- Exercise brief: Copy the listing below verbatim, from the line containing "This screenshot has width=1334, height=750." through the line containing "I will pos(11,20).", including both of those lines. Reproduce only that stretch.
——
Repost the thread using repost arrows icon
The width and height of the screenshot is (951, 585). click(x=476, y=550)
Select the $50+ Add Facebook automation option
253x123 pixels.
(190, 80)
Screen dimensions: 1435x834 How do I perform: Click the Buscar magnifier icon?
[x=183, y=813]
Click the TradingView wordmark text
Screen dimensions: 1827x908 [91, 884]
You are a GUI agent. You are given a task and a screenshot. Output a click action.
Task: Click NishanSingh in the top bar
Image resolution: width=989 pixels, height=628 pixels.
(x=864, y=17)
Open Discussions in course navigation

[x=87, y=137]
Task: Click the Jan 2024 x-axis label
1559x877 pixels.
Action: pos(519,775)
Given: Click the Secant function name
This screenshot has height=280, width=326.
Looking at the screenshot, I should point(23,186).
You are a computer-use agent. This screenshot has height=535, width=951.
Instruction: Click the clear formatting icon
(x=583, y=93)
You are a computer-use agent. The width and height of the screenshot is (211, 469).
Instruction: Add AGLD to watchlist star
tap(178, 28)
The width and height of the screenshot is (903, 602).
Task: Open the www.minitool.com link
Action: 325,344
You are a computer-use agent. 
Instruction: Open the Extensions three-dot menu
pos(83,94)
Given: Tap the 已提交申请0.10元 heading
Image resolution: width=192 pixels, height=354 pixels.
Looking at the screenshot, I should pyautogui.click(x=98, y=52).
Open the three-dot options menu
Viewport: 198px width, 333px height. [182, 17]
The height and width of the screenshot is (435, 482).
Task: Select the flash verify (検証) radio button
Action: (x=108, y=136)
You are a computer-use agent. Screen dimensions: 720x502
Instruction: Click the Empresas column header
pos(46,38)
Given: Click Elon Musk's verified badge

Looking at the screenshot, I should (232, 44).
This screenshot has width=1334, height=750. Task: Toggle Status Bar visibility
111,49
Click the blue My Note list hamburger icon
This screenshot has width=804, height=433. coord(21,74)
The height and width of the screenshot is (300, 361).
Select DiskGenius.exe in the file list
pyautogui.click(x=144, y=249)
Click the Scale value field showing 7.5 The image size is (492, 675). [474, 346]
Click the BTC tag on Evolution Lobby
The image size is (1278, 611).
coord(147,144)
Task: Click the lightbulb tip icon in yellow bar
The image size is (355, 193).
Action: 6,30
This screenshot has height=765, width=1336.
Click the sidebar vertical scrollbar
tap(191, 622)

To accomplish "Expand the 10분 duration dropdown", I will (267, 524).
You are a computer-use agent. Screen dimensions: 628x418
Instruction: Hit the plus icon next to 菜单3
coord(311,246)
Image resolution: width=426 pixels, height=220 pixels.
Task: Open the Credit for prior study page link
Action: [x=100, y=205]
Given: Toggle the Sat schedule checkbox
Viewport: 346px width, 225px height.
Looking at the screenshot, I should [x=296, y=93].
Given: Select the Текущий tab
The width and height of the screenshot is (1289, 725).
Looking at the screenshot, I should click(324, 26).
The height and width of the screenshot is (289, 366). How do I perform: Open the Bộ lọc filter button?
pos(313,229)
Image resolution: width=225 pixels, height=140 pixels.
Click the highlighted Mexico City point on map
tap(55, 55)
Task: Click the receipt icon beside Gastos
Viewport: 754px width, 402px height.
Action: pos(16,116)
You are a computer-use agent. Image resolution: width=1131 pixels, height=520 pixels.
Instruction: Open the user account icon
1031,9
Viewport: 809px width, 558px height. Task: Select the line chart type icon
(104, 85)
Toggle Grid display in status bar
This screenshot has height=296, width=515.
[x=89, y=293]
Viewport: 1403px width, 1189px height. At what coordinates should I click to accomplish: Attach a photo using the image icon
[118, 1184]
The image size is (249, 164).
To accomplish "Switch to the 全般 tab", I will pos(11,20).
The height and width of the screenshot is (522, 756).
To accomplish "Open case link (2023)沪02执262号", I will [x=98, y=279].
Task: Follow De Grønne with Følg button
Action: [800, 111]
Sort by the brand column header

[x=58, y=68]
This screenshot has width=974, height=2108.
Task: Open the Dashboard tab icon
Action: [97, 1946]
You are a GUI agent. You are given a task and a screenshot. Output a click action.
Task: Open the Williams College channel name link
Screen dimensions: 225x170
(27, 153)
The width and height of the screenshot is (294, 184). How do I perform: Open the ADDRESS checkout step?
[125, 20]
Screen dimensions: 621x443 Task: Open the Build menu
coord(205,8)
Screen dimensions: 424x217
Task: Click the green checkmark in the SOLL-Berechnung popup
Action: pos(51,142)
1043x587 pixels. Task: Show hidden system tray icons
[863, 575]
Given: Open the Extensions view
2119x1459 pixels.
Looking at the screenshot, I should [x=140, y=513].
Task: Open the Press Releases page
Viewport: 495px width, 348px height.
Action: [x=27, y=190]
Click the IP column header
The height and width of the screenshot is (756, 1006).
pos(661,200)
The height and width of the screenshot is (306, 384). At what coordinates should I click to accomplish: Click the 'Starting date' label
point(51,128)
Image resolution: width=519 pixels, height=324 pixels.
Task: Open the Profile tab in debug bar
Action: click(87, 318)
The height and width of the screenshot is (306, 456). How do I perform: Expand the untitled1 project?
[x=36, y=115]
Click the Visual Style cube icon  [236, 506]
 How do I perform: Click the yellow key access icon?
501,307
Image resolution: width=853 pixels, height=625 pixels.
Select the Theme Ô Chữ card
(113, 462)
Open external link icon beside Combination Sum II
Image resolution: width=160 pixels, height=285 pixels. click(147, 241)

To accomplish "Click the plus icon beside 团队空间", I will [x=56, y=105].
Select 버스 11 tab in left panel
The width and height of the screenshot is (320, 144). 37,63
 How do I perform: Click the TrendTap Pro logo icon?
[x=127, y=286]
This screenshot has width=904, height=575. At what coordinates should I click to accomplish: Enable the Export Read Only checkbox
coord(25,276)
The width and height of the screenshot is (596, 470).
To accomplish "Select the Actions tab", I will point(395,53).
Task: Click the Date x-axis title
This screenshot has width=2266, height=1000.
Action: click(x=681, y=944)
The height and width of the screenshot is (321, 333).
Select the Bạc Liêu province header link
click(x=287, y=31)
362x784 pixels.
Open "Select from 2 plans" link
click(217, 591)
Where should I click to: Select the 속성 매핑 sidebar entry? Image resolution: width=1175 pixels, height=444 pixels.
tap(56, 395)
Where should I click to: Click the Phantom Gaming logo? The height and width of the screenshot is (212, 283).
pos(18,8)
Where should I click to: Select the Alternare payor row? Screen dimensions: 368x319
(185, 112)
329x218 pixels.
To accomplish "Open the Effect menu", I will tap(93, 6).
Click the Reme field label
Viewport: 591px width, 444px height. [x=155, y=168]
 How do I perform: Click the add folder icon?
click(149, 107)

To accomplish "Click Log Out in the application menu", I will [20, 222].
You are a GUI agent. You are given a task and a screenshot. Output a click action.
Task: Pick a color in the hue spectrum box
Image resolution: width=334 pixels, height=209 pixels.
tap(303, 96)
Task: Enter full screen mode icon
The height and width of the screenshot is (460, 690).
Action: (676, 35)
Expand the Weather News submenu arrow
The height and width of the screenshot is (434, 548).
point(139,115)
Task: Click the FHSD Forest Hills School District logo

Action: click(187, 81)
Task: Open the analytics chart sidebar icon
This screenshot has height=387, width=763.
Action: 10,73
——
- Task solution:
This screenshot has width=1334, height=750. Task: Toggle Status Bar visibility
111,49
Click the blue My Note list hamburger icon
This screenshot has width=804, height=433. coord(21,74)
The height and width of the screenshot is (300, 361).
Select DiskGenius.exe in the file list
pyautogui.click(x=144, y=249)
Click the Scale value field showing 7.5 The image size is (492, 675). [474, 346]
Click the BTC tag on Evolution Lobby
The image size is (1278, 611).
coord(147,144)
Task: Click the lightbulb tip icon in yellow bar
The image size is (355, 193).
Action: 6,30
This screenshot has height=765, width=1336.
Click the sidebar vertical scrollbar
tap(191, 622)

To accomplish "Expand the 10분 duration dropdown", I will (267, 524).
You are a computer-use agent. Screen dimensions: 628x418
Instruction: Hit the plus icon next to 菜单3
coord(311,246)
Image resolution: width=426 pixels, height=220 pixels.
Task: Open the Credit for prior study page link
Action: [x=100, y=205]
Given: Toggle the Sat schedule checkbox
Viewport: 346px width, 225px height.
Looking at the screenshot, I should [x=296, y=93].
Given: Select the Текущий tab
The width and height of the screenshot is (1289, 725).
Looking at the screenshot, I should click(324, 26).
The height and width of the screenshot is (289, 366). How do I perform: Open the Bộ lọc filter button?
pos(313,229)
Image resolution: width=225 pixels, height=140 pixels.
Click the highlighted Mexico City point on map
tap(55, 55)
Task: Click the receipt icon beside Gastos
Viewport: 754px width, 402px height.
Action: pos(16,116)
You are a computer-use agent. Image resolution: width=1131 pixels, height=520 pixels.
Instruction: Open the user account icon
1031,9
Viewport: 809px width, 558px height. Task: Select the line chart type icon
(104, 85)
Toggle Grid display in status bar
This screenshot has height=296, width=515.
[x=89, y=293]
Viewport: 1403px width, 1189px height. At what coordinates should I click to accomplish: Attach a photo using the image icon
[118, 1184]
The image size is (249, 164).
To accomplish "Switch to the 全般 tab", I will pos(11,20).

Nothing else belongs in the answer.